If you still have a CPU-centric workflow (perhaps using AMD graphics boards as well), then you can continue to use KeyShot just as you have previously. If, however, you have more modern Nvidia cards in your workstations, then you’ll very quickly discover how quickly they can render.
Elsewhere in this release, there are some really interesting material updates and additions. Considering the wealth of soft goods and fabrics being introduced into more traditional forms of product and industrial design these days, then these updates are going to be really useful for a lot of users.
Greg’s thoughts: What DEVELOP3D’s GPU guru recommends
Before KeyShot 9, you never really needed to invest that much in a workstation GPU. A mid-range graphics card costing a few hundred pounds would be more than adequate, with money better spent on a CPU with more cores.
But if you want to take advantage of the new GPU-accelerated Nvidia OptiX ray tracing engine, you’ll likely need to re-evaluate how you allocate your budget.
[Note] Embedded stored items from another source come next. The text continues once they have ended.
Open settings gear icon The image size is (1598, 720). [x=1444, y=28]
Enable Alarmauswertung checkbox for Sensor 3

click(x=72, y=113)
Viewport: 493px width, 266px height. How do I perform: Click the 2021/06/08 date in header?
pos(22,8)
Mid-range pro graphics cards like the Nvidia Quadro P2000 (5GB) might be fine for 3D CAD, but won’t really deliver when it comes to GPU rendering.
So how do you choose which GPU is best for you? First of all, it needs to be an Nvidia GPU (Maxwell generation or above). AMD GPUs will not work with the new GPU rendering engine.
Second, if you want to take full advantage of the engine, you’ll need an Nvidia RTX GPU, which features RT cores dedicated to ray tracing and Tensor cores for AI denoising, as well the standard CUDA cores.
In short, the more cores your GPU has, the faster the render. But cores aren’t everything. GPU memory is also very important. Memory demands increase as models, HDR images and textures grow, and all of these assets have to fit into GPU memory. Output resolution also has an impact on the capacity you’ll need.
8GB should be considered as a bare minimum. To give some context, rendering our Porsche 911 scene at HD resolution used up 9GB of memory on our Nvidia Quadro RTX 5000 GPU. More complex models will use considerably more.
KeyShot works with Nvidia Quadro or Nvidia GeForce GPUs. It’s worth noting here that the high-end Quadros, such as the RTX 5000 (16GB) and RTX 6000 (24GB), offer far more memory than a high-end GeForce like the RTX 2080 (8GB) or RTX 2080 Ti (11GB). At the same time, they do cost considerably more.
With GPU rendering, you can also use multiple GPUs, so long as your workstation has enough PCIe slots and a PSU to power them. With two Quadro RTX 5000s, 6000s or 8000s, you can also double your GPU memory through Nvidia NVlink.
GPU rendering in KeyShot 9 is an exciting development, but ultimately, you’ll have to make up your own mind as to whether CPU or GPU makes most sense for your organisation — and where to invest moving forward.